Downtown San Francisco seen in golden sunrise light from an airplane cockpit in X-Plane 12. There is bright sun glare reflected off San Francisco Bay, and the Bay Bridge is prominently visible.

It's also much better in garbage weather with rain and such, though that is harder to convey in a still image.

Graphically, they're playing a probably impossible game of catch-up with Asobo Studios' Microsoft Flight Simulator and its real-time streaming world derived from Bing Maps data. X-Plane still uses the old model of a static world stored on your computer, and relies on optional downloads from its user community (both freeware and commercial) to flesh out the parts of the world you really care about with add-ons. But that also means it's far less dependent on some outside server infrastructure.

But this computer can't run Microsoft Flight Simulator.
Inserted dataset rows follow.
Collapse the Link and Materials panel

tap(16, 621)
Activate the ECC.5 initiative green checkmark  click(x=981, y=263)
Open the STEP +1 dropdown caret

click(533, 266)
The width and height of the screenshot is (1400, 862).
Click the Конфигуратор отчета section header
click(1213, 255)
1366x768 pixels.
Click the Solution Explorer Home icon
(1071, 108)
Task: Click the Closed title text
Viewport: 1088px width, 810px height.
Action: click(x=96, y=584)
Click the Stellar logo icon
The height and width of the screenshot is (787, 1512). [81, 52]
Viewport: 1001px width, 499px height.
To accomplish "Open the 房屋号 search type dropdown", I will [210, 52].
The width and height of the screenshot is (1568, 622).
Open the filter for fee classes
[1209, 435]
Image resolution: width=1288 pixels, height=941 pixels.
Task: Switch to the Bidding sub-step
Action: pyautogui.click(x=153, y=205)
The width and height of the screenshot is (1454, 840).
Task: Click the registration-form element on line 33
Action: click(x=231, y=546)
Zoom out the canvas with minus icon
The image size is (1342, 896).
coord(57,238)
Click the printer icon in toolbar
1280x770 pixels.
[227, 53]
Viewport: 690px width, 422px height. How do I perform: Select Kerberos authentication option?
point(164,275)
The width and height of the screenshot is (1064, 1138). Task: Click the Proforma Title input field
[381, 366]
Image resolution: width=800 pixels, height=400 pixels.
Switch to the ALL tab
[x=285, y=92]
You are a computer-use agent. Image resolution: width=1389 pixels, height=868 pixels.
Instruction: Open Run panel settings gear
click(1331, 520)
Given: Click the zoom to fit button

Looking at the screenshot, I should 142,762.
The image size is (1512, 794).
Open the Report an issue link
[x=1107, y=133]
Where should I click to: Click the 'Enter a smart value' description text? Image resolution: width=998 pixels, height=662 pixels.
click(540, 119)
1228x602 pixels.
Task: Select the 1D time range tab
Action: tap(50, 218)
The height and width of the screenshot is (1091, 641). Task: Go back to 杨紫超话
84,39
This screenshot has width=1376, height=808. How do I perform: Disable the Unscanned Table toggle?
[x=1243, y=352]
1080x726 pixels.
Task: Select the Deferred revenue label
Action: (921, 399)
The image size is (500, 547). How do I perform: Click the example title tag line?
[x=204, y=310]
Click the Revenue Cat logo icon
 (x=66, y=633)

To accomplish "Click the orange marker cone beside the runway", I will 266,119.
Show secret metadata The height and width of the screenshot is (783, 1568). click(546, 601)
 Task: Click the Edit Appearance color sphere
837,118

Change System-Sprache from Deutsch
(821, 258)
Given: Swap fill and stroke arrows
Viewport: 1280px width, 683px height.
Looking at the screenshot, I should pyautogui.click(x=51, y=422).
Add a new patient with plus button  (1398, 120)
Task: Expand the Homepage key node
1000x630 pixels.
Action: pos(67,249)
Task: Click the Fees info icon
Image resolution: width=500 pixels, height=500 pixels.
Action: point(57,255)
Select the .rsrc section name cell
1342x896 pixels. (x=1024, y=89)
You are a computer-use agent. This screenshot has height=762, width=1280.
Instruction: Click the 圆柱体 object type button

The San Francisco pictured above uses the data that ships by default with X-Plane. I was actually using a very detailed free add-on for San Francisco with X-Plane 11, which didn't have any special landmarks for that area in its factory download (so while the basic geography would be there, all the buildings and bridges and such would have been generic "autogen" assets). You can see that in X-Plane 12, a few landmarks like Salesforce Tower and the SF-Oakland Bay Bridge are represented pretty accurately, but there are still a lot of autogen buildings there.

The basic global geography download includes more or less accurate street layouts and coastlines for much of the world, but the shapes are relatively low-resolution polygons and one thing that does tend to take me out of the simulator immersion is when that's hard to ignore. You'll see a coastline with realistic-looking soil and vegetation, but following unnatural precise angles (in a place where human intervention shouldn't have created that in reality). The same is true of roads. The curved lozenge shape of the block across the street from me is there in the database, but sharpened into a parallelogram. I actually think they could do a lot to improve the basic visuals just by automatically putting some subtle curves on street bends and intersections, though they may be afraid of any deterministic process to do this going wrong in some situations.

I haven't tried using the scenery add-on I was using before in here yet, but I suspect it would work fine. Most of the scenery and aircraft add-ons for X-Plane 11 do work here, though some add-on aircraft that predate version 11 don't work or work badly. Some of the authors have made updated versions that use new features in X-Plane 12.

Users have created many libraries of free objects to use in these add-ons, and one of the frustrations of free user-created add-ons is that they often have a lot of external library dependencies which are hard to manage. I've noticed that the most popular add-ons tend to be the ones whose dependencies are simple or nonexistent. It seems like everything like this eventually evolves to needing a package manager.